= Armand G. Winfield =

Armand Gordon Winfield (1919-2009) was an American artist, plastics engineer, inventor, and educator. He impacted the field of plastics with his work in embedded plastics, synthetic stone, and reinforced plastics, which were used in everything from jewelry to architectural materials. Winfield published over 300 works and obtained 7 patents. His papers and plastic artifacts have been collected by the University of New Mexico Library Center for Southwest Research and Special Collections, the Special Collection Research Center at the Syracuse University Libraries, the Cooper Hewitt Smithsonian Design Museum, the Museum of Design in Plastic (MoDiP) at the Arts University Bournemouth, and the National Museum of American History Archives Center. Winfield's legacy includes his dedication to education, and he was quoted as stating, "The only thing of permanence is the passing of knowledge from one generation to another."

== Education ==
Winfield graduated from Franklin and Marshall College in 1941 with a B.S. degree in geology. He also pursued graduate studies at the University of New Mexico, State University of Iowa, and Washington University (St. Louis).

== Career highlights ==
- Developed a technique for embedding items in acrylic.
- Along with his brother, Rodney, he founded Winfield Fine Art In Jewelry, in New York, NY (1944-1947).
- Produced Crystopal, a decorative plastic made from glass fiber reinforced unsaturated polyester cured with styrene, at Crystopal Ltd. in Hazardville, CT during the 1960s.
- Established Armand G. Winfield, Inc., an international plastics consulting firm, and consulted for 30 years (1964-1994).
- Developed cultured/engineered stones including synthetic granite and marble.
- Developed low cost reinforced plastic housing for developing countries with CARE and the United Nations Industrial Development Organization.
- Developed light weight fiber reinforced plastic sets for the Metropolitan Opera.
- Designed and constructed 13 pavilions and exhibits for the 1964 New York World's Fair.
- Taught and lectured at over 40 colleges and universities including Yale School of Art (1960-61), Pratt Institute Industrial Design Department (1964-70), and University of Massachusetts Lowell (1978-81).
- Elected to the Plastics Pioneers Association (1983).
- Founded the Training and Research Institute for Plastics at the University of New Mexico in 1993.
- Named a Fellow of the Society of Plastics Engineers in 2000.

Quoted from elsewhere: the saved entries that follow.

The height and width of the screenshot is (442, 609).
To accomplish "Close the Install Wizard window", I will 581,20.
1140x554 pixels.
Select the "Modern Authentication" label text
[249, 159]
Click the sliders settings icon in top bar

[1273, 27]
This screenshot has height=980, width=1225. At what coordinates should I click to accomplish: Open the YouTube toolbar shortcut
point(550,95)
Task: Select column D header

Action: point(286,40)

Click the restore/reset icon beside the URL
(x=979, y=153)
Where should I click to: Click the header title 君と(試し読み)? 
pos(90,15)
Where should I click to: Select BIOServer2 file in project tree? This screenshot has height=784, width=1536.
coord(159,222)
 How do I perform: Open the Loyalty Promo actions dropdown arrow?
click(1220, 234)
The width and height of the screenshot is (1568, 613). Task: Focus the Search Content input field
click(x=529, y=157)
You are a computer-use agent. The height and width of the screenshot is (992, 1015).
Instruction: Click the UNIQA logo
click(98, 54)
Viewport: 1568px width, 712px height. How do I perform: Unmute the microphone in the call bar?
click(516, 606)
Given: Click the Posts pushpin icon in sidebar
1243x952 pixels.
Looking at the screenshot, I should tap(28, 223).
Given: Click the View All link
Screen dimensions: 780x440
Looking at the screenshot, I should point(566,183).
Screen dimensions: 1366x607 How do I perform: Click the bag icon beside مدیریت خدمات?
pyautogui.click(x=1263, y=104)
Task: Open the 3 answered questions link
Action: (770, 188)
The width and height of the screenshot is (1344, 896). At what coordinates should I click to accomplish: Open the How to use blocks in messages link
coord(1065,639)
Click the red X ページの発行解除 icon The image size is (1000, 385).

== Patents and trademarks ==
- Winfield, A. G. Impact Absorbing Laminate and Articles Fabricated Therefrom. US 3,816,234. 1974.
- Winfield, A. G.; Winfield, B. L. Reinforced and Insulating Building Panel. US 3,819,466. 1974.
- Winfield, A. G.; Winfield, B. L. Abrasion Resistant Impact Absorbent Animal Stall Floor and Wall Covering. US 4,333,981. 1982.
- Rede, H.; Winfield, A. G.; Winfield, B. L. Apparatus for Preservation of a Leather Glove. US 4,565,287. 1986.
- Carter, N. A.; Winfield, A. G. Insulated Window Shade Assembly. US 4,625,786. 1986.
- Aguirre, J. A.; Winfield, A. G.; Dennett Jr., J. G. Self-defense/Attack Device. US 4,739,990. 1988.
- DeForest, J. I.; Kaplan, C. D.; Winfield, A. G. Body Lotion Applicator With Applicator Head Pivotally Mounted on Tubular Extension Arm. US 5,240,339. 1993.
- Crystolume Trademark Announcement. Official Gazette of the US Patent Office, United States Government Printing Office, Washington, Vol. 798, January 1964, p.775.